Les causes du covid long commencent à se dévoiler. 

(mediapart 18 mai 2024)

Les études sur la persistance de symptômes après une infection au Sars-CoV-2 livrent enfin des pistes d’explications. À la clé : des traitements plus adaptés pour les nombreuses personnes touchées, et une meilleure compréhension des nombreuses maladies post-infectieuses. 

Lise Barnéoud

L’ampleur de la pandémie de Sars-CoV-2 aura eu au moins un mérite : celui de rendre visible le fait qu’une infection virale dite « résolue » peut perturber durablement les organismes. Autrement dit, ce n’est pas parce que l’on récupère d’une infection ou qu’on ne trouve plus de virus que les problèmes s’arrêtent. 

Parfois, des symptômes peuvent persister durant des mois, même des années. Bien qu’aucun consensus n’existe encore sur les mécanismes biologiques sous-jacents, les études se multiplient et commencent enfin à lever une partie du mystère qui entoure les syndromes post infectieux. 

Bizarrement, au début de la pandémie, la possibilité d’un « covid long » n’était guère envisagée.
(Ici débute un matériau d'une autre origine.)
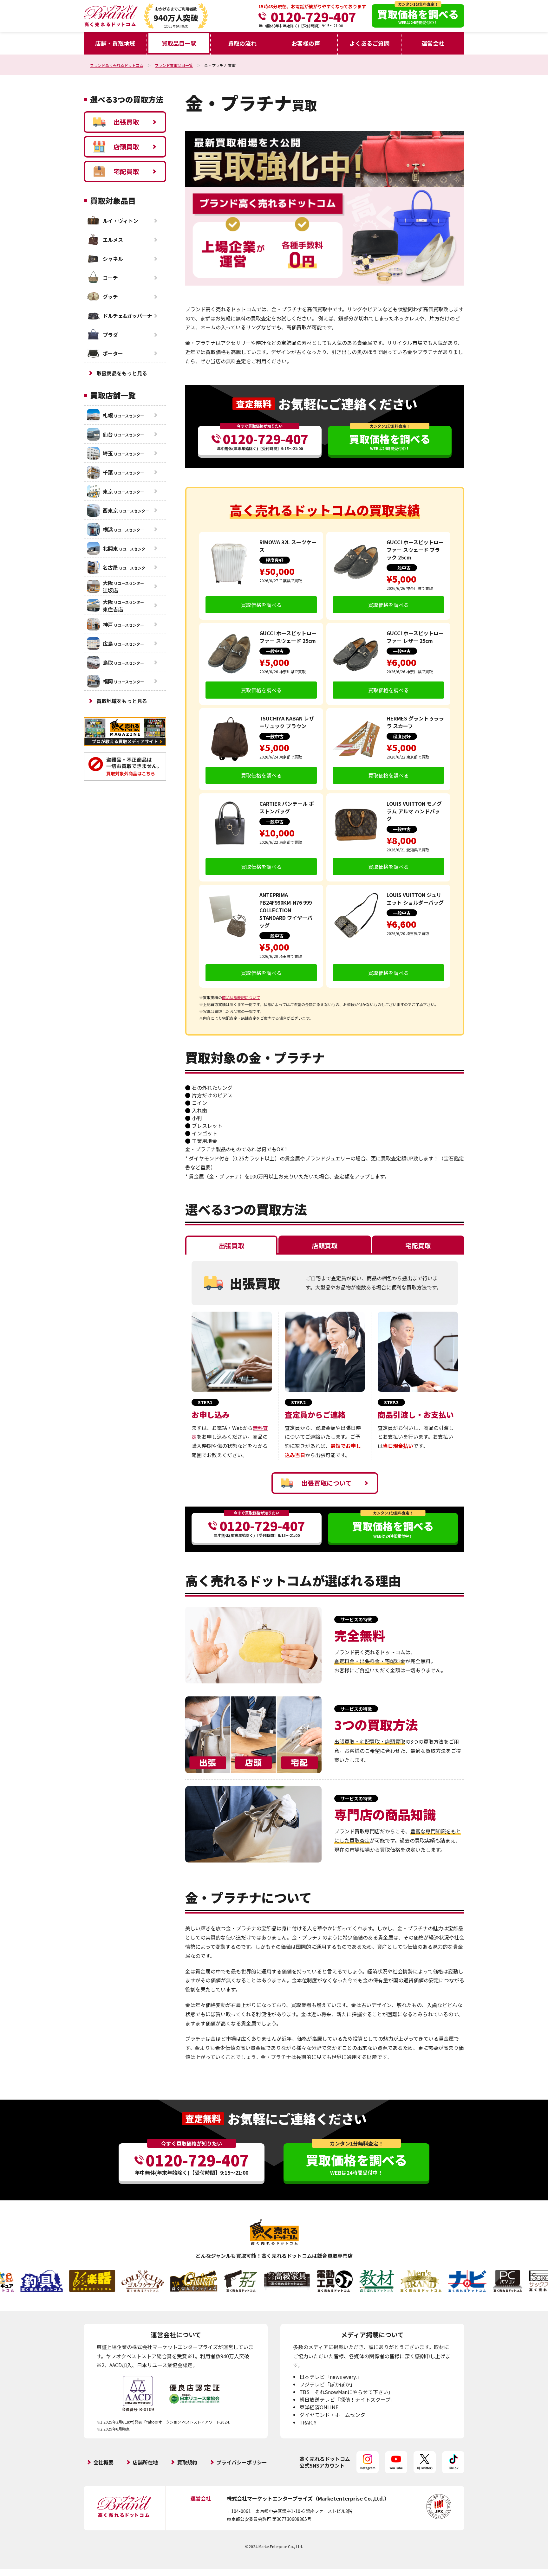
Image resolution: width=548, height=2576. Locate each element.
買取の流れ (242, 43)
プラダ (110, 335)
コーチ (110, 277)
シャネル (113, 258)
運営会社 (432, 43)
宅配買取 (126, 171)
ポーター (113, 353)
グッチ (110, 296)
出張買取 (126, 121)
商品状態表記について (241, 997)
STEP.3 (391, 1402)
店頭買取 (126, 146)
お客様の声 (305, 43)
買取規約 (187, 2462)
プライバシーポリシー (241, 2462)
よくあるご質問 (369, 43)
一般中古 (402, 568)
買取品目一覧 (179, 43)
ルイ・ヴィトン (120, 220)
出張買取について (326, 1483)
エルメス (113, 239)
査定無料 (253, 403)
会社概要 (103, 2462)
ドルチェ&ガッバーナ (127, 316)
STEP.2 (298, 1402)
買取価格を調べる (261, 605)
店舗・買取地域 (115, 43)
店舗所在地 (145, 2462)
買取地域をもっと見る (121, 701)
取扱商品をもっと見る (121, 373)
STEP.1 (205, 1402)
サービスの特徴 (356, 1619)
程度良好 (275, 560)
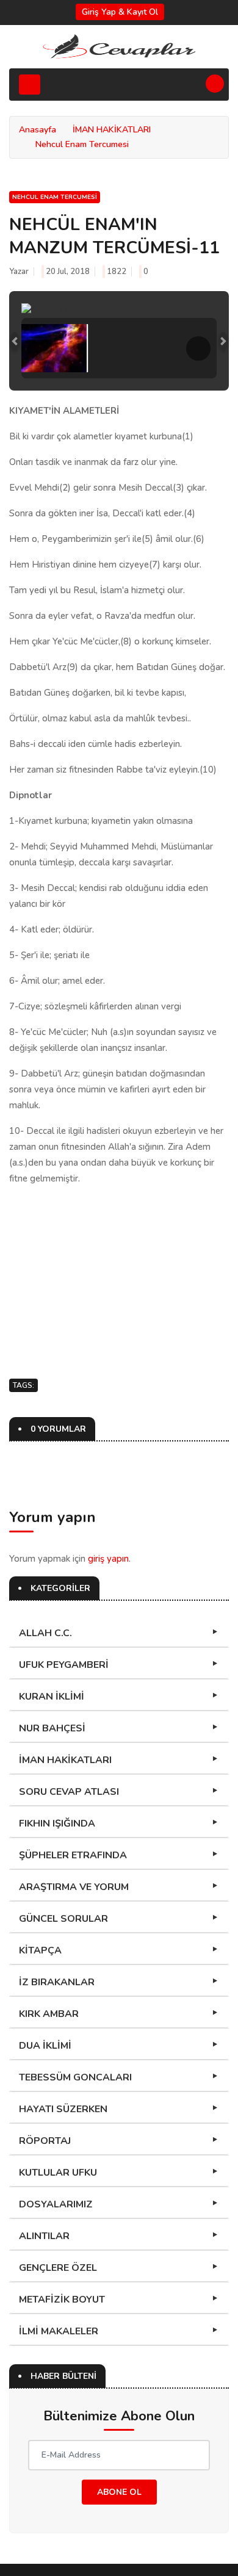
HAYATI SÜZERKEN (63, 2109)
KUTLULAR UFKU (58, 2172)
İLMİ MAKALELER (58, 2331)
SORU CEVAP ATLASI (69, 1792)
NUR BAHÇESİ (52, 1728)
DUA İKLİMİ (45, 2045)
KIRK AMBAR (49, 2014)
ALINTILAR (44, 2236)
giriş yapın (108, 1559)
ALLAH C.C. (45, 1633)
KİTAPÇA (40, 1950)
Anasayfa (37, 129)
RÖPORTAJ (45, 2141)
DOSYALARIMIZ (56, 2204)
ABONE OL (119, 2492)
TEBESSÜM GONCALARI (75, 2077)
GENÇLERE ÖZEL (58, 2268)
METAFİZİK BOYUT (62, 2299)
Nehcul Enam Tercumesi (82, 144)
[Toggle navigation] (29, 84)
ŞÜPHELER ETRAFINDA (73, 1855)
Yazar (19, 271)
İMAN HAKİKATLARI (112, 129)
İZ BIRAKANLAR (57, 1982)
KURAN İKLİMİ (51, 1696)
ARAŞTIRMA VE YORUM (74, 1887)
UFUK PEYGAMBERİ (64, 1665)
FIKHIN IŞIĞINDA (57, 1823)
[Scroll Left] (39, 348)
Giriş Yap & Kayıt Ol (120, 12)
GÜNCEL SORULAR (63, 1918)
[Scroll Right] (198, 348)
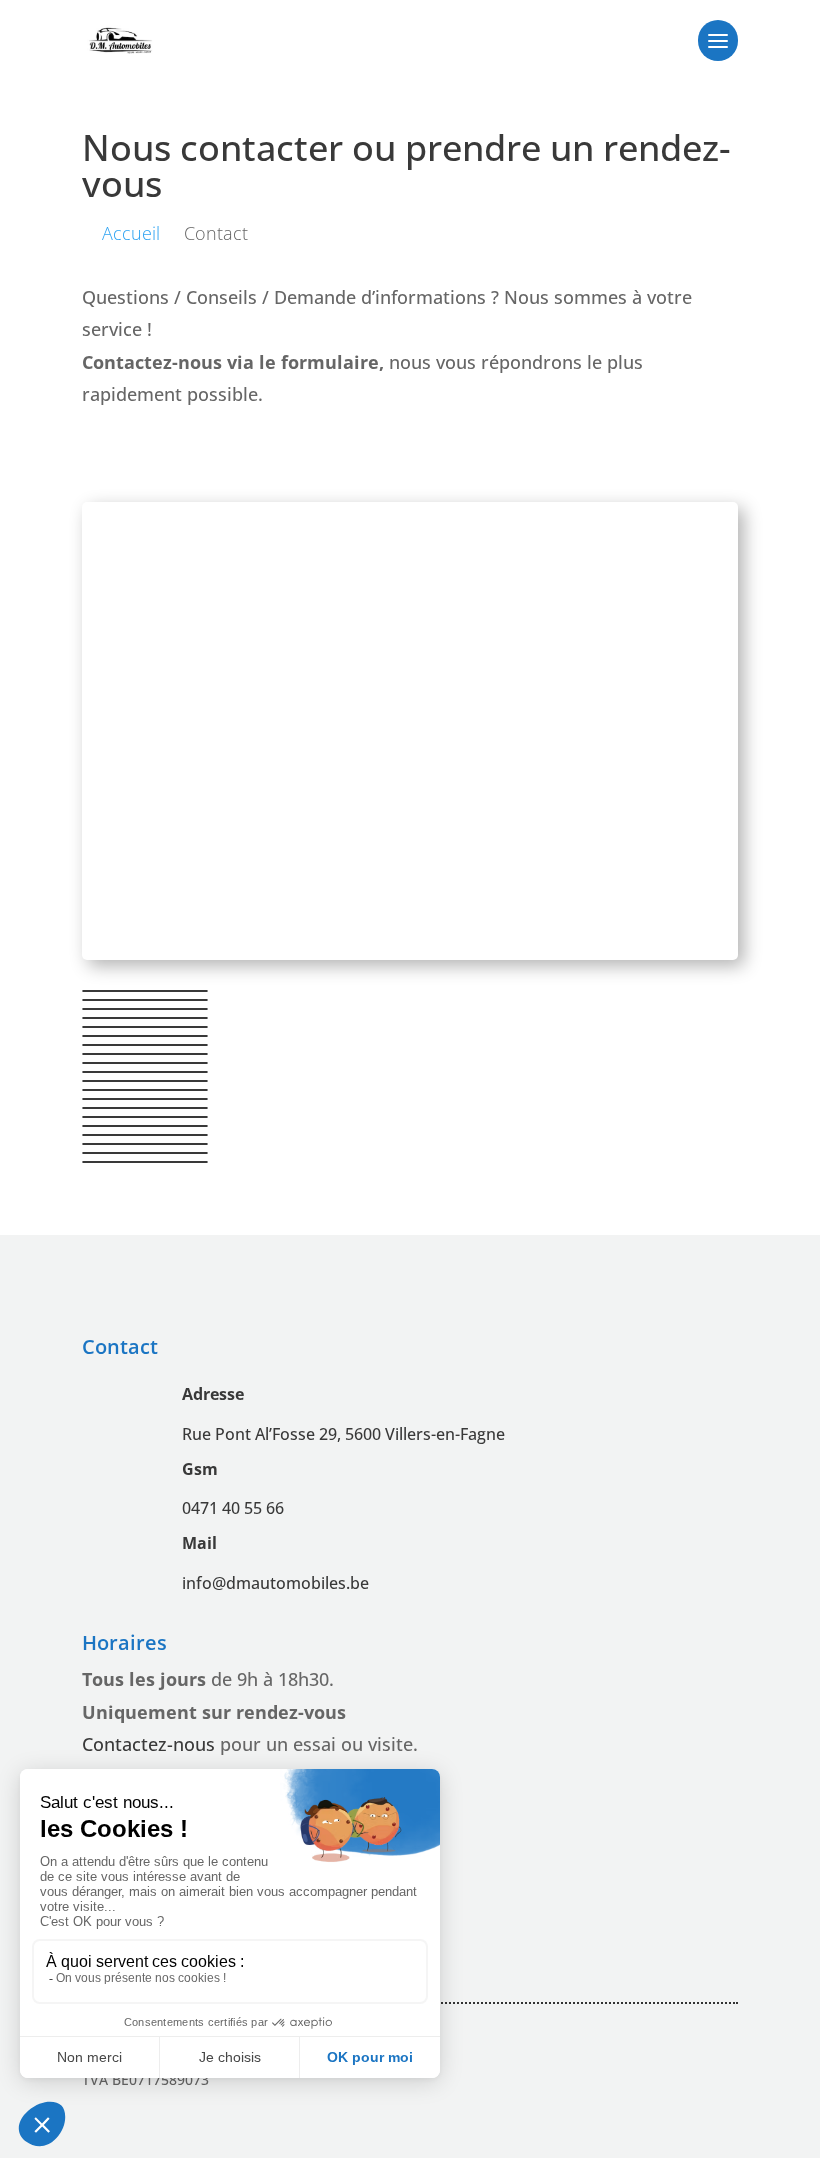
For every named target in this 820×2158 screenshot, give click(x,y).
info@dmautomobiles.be (275, 1583)
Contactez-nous (148, 1744)
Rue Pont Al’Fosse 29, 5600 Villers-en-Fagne (343, 1434)
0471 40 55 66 (233, 1508)
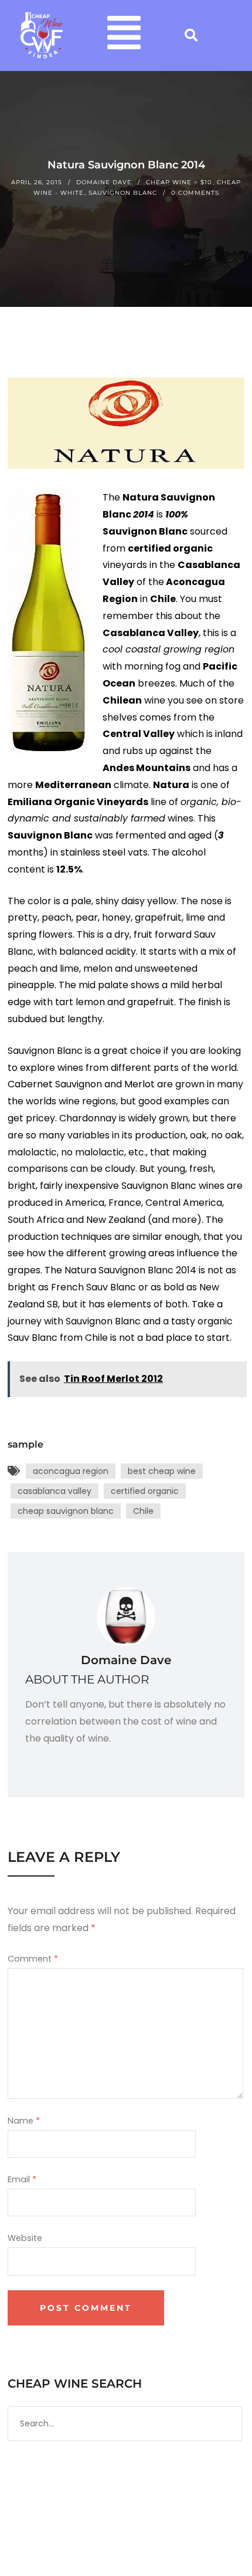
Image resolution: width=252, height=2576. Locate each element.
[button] (123, 35)
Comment (33, 1959)
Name (24, 2121)
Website (25, 2238)
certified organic (145, 1491)
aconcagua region (70, 1471)
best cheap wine (162, 1471)
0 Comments (195, 193)
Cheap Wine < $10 (179, 182)
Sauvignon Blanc (122, 193)
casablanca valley (54, 1491)
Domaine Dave (104, 182)
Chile (143, 1511)
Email (22, 2179)
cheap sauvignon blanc (66, 1511)
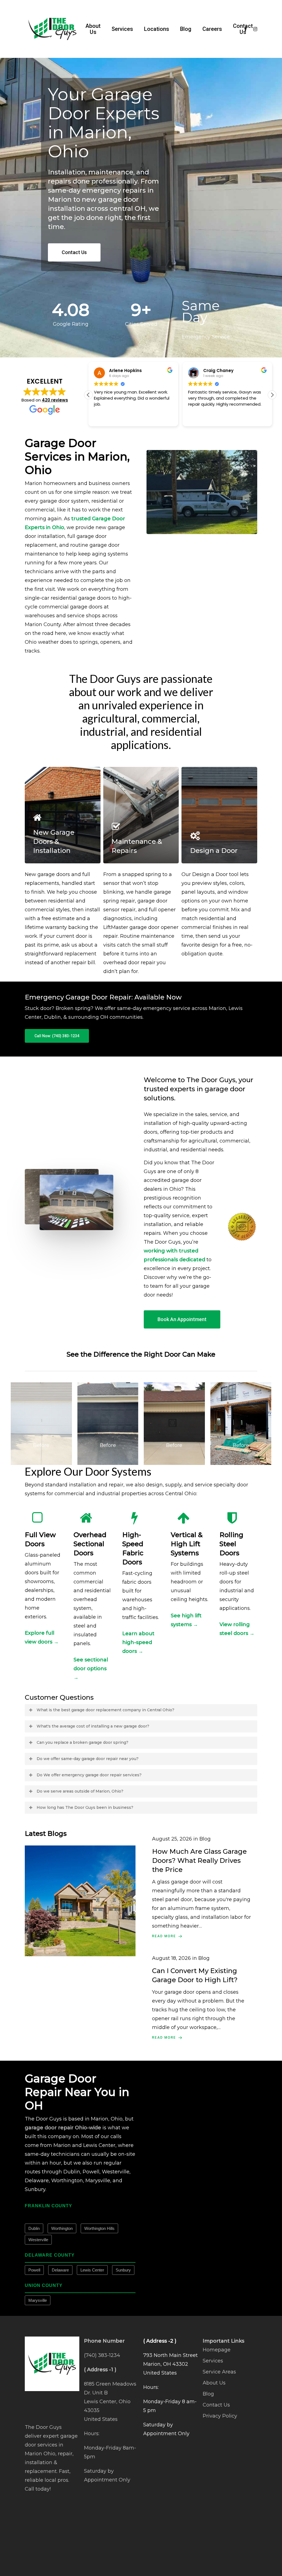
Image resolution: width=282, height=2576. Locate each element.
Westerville (38, 2239)
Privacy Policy (220, 2416)
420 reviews (55, 400)
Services (213, 2361)
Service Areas (219, 2372)
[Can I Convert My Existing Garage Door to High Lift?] (202, 1997)
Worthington (62, 2228)
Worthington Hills (99, 2228)
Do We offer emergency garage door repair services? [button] (89, 1774)
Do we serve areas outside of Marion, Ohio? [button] (80, 1791)
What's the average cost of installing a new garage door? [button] (93, 1726)
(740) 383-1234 (102, 2355)
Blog (208, 2394)
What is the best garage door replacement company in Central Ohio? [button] (105, 1709)
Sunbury (123, 2270)
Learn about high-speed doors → (138, 1642)
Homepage (217, 2350)
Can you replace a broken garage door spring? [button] (82, 1742)
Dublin (34, 2228)
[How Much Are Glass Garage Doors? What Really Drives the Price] (202, 1887)
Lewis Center (92, 2270)
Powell (34, 2270)
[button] (74, 252)
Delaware (60, 2270)
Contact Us (216, 2405)
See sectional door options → (91, 1668)
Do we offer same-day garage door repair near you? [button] (88, 1758)
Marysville (37, 2300)
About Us (214, 2383)
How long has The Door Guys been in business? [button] (85, 1807)
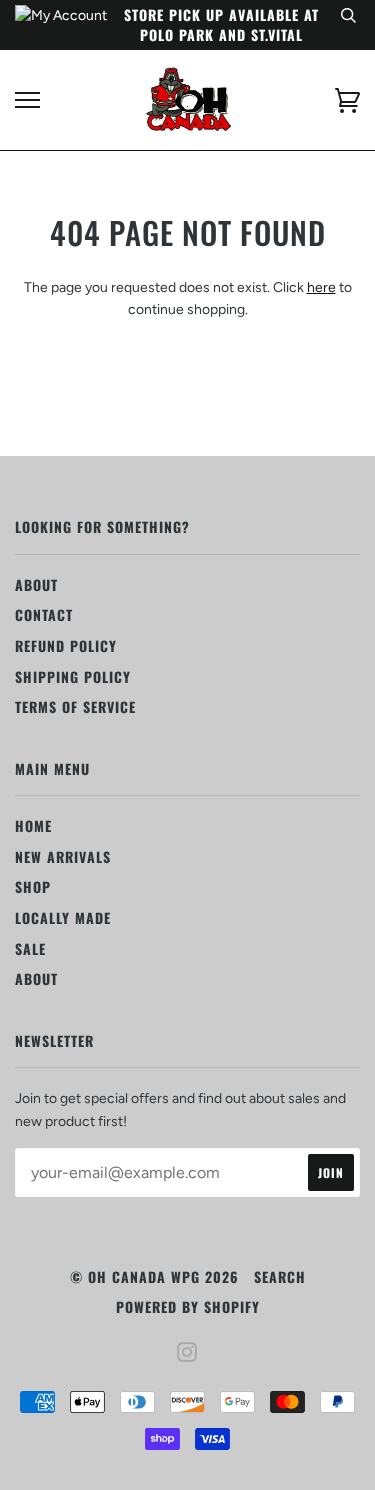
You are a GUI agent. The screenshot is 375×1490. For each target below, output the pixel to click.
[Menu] (27, 100)
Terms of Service (75, 706)
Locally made (63, 917)
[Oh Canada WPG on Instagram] (187, 1353)
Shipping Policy (73, 676)
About (36, 584)
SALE (30, 948)
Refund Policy (66, 645)
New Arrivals (63, 856)
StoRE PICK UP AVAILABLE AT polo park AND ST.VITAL (221, 24)
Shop (33, 886)
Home (33, 825)
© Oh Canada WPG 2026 (154, 1276)
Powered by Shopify (188, 1306)
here (321, 287)
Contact (44, 614)
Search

Les virus respiratoires entraînent des infections aiguës puis sont nettoyés par le système immunitaire, pensait-on. 

Pourtant, un petit détour historique révèle qu’on avait déjà identifié une persistance de certains symptômes après la pandémie de grippe espagnole (1918-1921) ou, plus récemment, après les épidémies de deux autres coronavirus (Sars en 2002 et Mers en 2013). 

« Lorsqu’on ne comprend pas un problème médical, on a malheureusement tendance à l’ignorer », explique Lisa Chakrabarti, du laboratoire Virus et immunité de l’Institut Pasteur. « Moi aussi, j’ai d’abord pensé qu’en trois mois toute trace d’infection aurait disparu », raconte cette spécialiste du sida qui mène des recherches sur le covid depuis le premier confinement. 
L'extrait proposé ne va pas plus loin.